Re: FPU emulator unsafe for SMP?

"Kevin D. Kissell" <kevink@mips.com> · Wed, 20 Feb 2002 11:14:02 +0100

Daniel Jacobowitz wrote:
> On Tue, Feb 19, 2002 at 08:24:34PM -0800, Jun Sun wrote:
> > On Tue, Feb 19, 2002 at 10:28:35PM -0500, Greg Lindahl wrote:
> > > 
> > > Alpha seems to always save the fpu state (the comments say that gcc
> > > always generates code that uses it in every user process.)
> > 
> > I think the comment might be an execuse. :-)  Never heard of gcc
> > generating unnecessary floating point code.

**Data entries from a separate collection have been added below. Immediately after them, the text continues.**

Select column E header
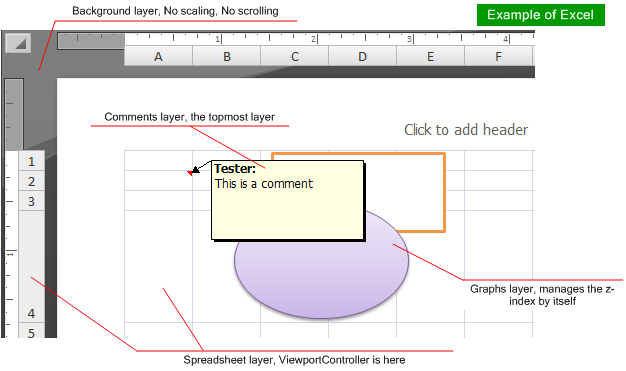Viewport: 626px width, 371px height. (430, 57)
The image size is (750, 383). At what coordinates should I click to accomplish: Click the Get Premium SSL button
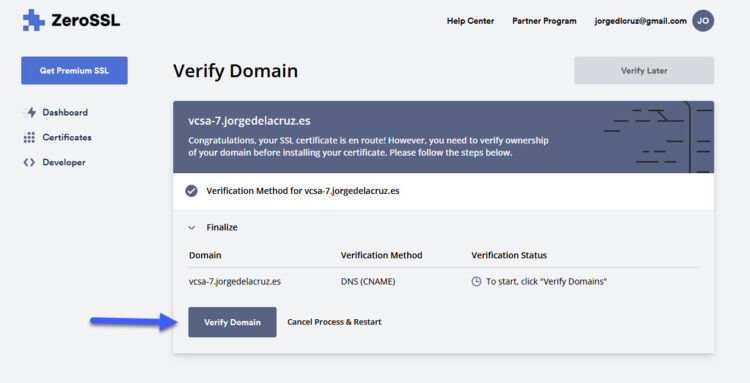(x=74, y=70)
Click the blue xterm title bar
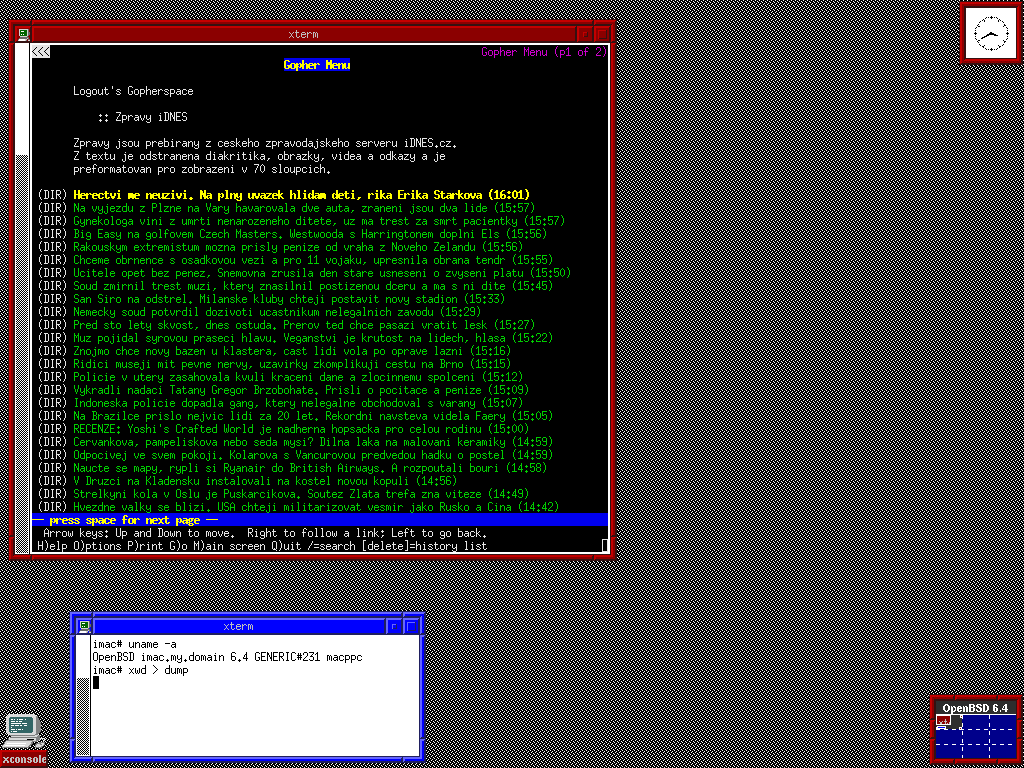 click(238, 626)
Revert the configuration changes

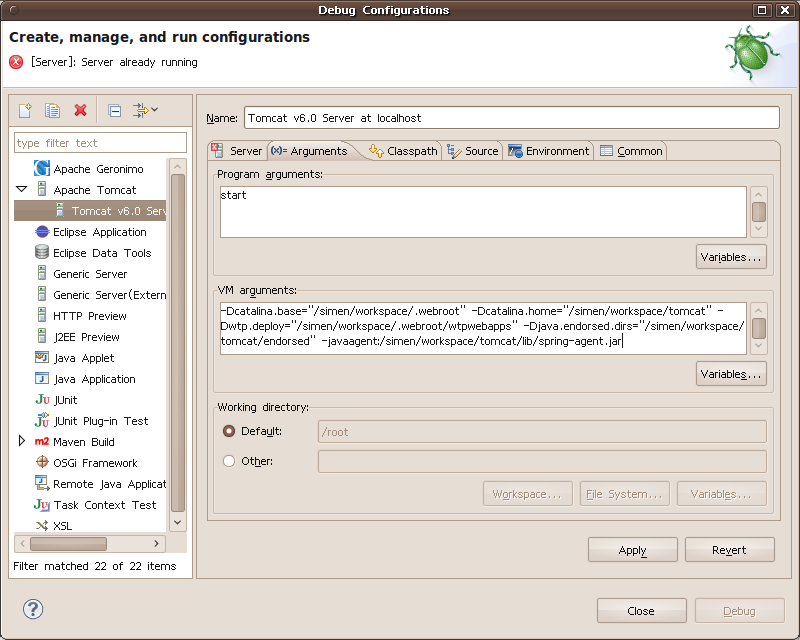click(x=729, y=549)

It ain't gcc, it's glibc.  And it ain't just on the Alpha, just about
every MIPS process has FP state, even those who do not
declare a single FP variable.  However that's not a real
justification for whether or not one does lazy FPU context
management.  See below...

> I have :)  It may do memory moves in them, for instance.  Not sure if
> that makes sense on Alpha.

It probably does on one implementation or another.
We used the same trick back in the 1980's in libc
for the Fairchild Clipper, since it allowed better
parallelism between address computation and
memory operations.  Not only for memory moves,
but string operations!

> > > I suspect that the optimization of not saving the fpu state for a
> > > process that doesn't use the fpu is the most critical optimization.
> > > And that you do already.

Let me rephrase that - the advantage is of not saving *or restoring*
the FPU state for a process that isn't using the FPU *in its current
time slice*.

> > If you do use floating point, I think it is pretty common to have
> > only process that uses fpu and runs for very long.  In that case,
> > leaving FPU owned by the process also saves quite a bit.

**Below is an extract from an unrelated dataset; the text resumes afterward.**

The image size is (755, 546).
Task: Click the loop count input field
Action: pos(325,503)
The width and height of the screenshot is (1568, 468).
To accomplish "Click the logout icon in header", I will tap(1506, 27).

One cannot make design decisions based on what one
"thinks is pretty common".   Binding threads to CPUs
(CPU affinity) is almost always more efficient when
the behavior of the workload looks like batch FORTRAN
processing.   It's when one gets a mix of computational
and interactive jobs that it often creates unfortunate
artifacts, and thus must be handled with care.

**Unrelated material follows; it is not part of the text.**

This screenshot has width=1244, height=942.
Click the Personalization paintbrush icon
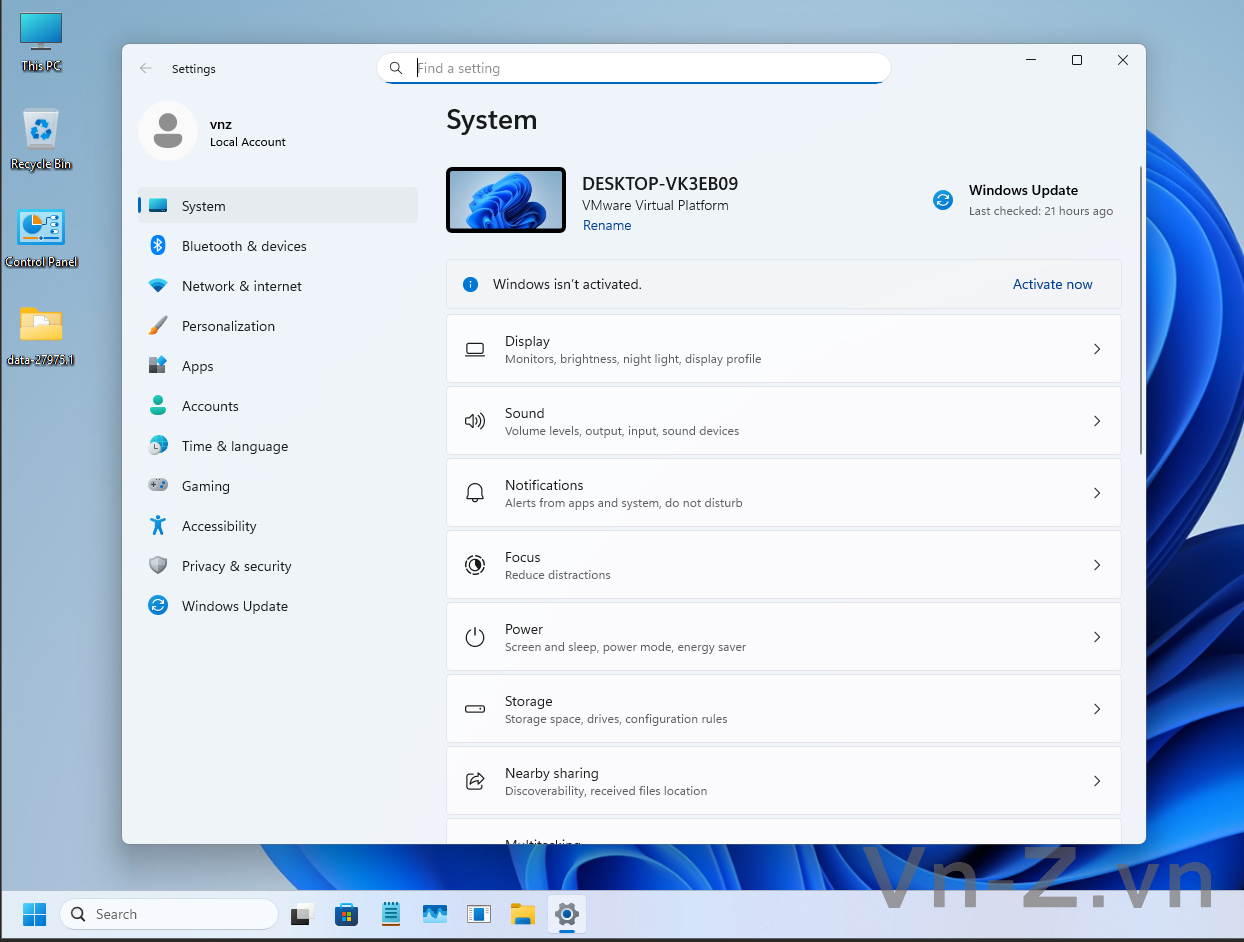[158, 326]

> Not true.  For instance, on a processor with hardware FPU, setjmp()
> will save FPU registers.  That means most processes will actually end
> up taking the FPU at least once.

Almost all MIPS/Linux threads, from init() onward, have FPU state, 
due to setjmp(), printf() (which uses the FP registers even
if one does not specify a floating point data item or format), etc.

> The general approach in Linux is to disable lazy switching on SMP.  I'm
> 95% sure that PowerPC does that.

Has anyone ever measured the performance impact of
lazy FPU context switching on MIPS?   It's one of those
ideas that was trendy in the 1980's, but I recall that when
we implemented it  for SVR2 on the Fairchild Clipper 
(which had only 16 FP registers), the measured improvement 
on average context switch time was tiny - a percent or so.
We left it in, because it worked and it *was* an improvement,
but we would never have gone through the hassle had we
known how little it would buy us.

It occurs to me that we can to some degree "split
the difference" on FPU context management for
SMP if we *always* save the FPU state when a
thread switches out, but preserve the logic that
schedules threads with CU1 inhibited so that the
context is only *loaded* if the thread executes
FP instructions.  That would save about half of
the context switch overhead for non-FP-intensive
threads, while eliminating the migration problem.

            Regards,

            Kevin K.